Rewrite the records from the line with "individual [442, 808]" to the line with "original (929, 664)", both included, as a numbered list, leaving out any blank lines.

** start Entries shown **

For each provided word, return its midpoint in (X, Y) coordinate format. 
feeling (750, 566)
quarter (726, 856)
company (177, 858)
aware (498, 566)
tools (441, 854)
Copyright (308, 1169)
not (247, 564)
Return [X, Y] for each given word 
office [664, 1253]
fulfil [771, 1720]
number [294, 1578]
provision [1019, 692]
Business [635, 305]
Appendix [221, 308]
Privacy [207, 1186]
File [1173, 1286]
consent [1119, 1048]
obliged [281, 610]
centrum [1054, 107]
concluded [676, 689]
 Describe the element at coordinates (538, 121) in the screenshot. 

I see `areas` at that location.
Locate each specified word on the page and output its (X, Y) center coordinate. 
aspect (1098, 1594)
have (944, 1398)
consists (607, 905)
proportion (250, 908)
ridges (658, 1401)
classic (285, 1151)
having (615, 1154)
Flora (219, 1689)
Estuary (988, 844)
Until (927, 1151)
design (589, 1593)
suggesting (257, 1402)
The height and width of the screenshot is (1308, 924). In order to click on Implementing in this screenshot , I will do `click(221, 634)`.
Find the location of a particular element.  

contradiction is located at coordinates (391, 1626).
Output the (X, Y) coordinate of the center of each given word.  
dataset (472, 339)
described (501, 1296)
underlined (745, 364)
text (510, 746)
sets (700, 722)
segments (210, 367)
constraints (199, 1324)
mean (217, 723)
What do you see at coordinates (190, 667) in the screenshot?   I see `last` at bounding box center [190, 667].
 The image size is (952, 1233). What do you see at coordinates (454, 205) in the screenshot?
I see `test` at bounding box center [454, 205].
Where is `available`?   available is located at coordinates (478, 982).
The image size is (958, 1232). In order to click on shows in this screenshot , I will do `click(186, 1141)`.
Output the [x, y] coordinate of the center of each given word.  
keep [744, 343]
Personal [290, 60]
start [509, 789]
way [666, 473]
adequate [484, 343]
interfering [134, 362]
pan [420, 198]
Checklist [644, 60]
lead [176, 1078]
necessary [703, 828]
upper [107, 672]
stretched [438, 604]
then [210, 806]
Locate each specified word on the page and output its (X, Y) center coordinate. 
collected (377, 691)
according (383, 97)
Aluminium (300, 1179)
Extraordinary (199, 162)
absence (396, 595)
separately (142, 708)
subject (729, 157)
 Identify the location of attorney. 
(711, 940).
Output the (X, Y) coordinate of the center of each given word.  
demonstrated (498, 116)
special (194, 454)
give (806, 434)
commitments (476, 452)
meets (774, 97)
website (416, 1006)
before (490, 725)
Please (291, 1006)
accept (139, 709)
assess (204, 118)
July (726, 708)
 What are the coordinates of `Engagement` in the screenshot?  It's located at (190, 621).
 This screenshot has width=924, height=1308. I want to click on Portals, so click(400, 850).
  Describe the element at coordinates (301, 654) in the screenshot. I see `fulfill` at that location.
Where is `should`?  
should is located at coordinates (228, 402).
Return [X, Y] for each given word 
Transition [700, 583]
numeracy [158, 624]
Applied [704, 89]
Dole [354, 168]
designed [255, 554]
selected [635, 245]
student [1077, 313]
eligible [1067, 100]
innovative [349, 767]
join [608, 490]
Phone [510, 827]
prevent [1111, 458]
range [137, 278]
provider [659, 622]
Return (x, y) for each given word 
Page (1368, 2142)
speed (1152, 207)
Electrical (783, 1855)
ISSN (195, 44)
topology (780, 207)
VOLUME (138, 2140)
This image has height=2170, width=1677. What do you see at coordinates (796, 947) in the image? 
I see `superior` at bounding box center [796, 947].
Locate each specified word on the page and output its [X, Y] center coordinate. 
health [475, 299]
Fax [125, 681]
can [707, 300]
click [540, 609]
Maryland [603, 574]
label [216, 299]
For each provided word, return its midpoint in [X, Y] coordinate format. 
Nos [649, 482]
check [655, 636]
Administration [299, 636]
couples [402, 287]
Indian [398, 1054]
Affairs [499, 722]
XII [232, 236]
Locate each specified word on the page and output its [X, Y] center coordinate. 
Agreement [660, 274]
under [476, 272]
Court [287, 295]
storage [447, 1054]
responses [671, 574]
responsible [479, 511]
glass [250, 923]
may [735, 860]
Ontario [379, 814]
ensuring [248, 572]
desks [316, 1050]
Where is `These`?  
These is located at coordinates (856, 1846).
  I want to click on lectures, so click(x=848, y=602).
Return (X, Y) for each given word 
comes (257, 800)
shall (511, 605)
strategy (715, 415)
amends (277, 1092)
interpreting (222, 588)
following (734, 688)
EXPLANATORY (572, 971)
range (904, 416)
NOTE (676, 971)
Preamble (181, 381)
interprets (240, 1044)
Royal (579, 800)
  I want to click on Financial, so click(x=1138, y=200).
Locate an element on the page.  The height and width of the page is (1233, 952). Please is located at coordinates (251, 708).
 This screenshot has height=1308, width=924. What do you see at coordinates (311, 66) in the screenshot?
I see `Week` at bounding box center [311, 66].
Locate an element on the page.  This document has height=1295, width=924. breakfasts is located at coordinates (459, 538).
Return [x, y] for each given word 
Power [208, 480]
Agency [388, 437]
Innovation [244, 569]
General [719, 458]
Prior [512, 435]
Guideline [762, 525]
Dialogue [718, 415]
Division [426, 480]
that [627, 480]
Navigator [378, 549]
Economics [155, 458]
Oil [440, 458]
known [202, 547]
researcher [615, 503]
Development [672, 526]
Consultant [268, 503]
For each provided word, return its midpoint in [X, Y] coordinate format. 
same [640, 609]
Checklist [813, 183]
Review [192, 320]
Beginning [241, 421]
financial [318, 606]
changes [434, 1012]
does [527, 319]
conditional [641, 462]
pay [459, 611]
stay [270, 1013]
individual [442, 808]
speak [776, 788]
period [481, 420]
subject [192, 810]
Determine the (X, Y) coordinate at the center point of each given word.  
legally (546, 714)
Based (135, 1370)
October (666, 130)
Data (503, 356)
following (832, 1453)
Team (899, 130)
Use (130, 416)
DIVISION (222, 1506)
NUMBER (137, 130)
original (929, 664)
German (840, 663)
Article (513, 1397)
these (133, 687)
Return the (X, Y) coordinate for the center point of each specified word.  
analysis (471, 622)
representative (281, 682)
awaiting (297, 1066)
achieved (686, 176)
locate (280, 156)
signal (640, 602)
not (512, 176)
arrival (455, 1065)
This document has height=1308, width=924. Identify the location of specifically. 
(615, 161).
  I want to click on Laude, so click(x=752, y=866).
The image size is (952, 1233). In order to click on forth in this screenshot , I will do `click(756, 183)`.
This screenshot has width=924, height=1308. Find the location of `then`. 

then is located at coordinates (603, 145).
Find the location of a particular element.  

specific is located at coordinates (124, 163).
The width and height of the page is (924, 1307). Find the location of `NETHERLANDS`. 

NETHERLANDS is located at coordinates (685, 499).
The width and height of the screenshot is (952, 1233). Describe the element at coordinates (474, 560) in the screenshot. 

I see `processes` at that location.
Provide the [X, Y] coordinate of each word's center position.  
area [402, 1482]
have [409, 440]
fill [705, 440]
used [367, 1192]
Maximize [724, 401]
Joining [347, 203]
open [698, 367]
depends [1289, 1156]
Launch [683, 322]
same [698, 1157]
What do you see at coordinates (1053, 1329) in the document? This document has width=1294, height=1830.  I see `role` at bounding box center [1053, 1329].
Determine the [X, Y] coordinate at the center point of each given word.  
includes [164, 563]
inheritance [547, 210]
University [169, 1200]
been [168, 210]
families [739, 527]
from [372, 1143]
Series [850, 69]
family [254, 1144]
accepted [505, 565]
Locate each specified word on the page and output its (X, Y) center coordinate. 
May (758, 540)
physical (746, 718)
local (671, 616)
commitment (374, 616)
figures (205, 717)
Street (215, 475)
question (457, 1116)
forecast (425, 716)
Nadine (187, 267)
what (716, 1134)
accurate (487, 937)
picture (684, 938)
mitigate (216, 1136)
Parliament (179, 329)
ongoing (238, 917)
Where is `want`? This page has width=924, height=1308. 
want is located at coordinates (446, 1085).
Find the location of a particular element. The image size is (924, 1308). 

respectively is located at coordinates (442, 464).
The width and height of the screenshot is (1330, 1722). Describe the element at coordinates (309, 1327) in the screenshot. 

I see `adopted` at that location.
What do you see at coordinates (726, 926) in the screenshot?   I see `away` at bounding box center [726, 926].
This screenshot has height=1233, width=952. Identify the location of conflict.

** end Entries shown **

- Result of the exercise:
1. individual [442, 808]
2. speak [776, 788]
3. period [481, 420]
4. subject [192, 810]
5. Determine the (X, Y) coordinate at the center point of each given word.  
6. legally (546, 714)
7. Based (135, 1370)
8. October (666, 130)
9. Data (503, 356)
10. following (832, 1453)
11. Team (899, 130)
12. Use (130, 416)
13. DIVISION (222, 1506)
14. NUMBER (137, 130)
15. original (929, 664)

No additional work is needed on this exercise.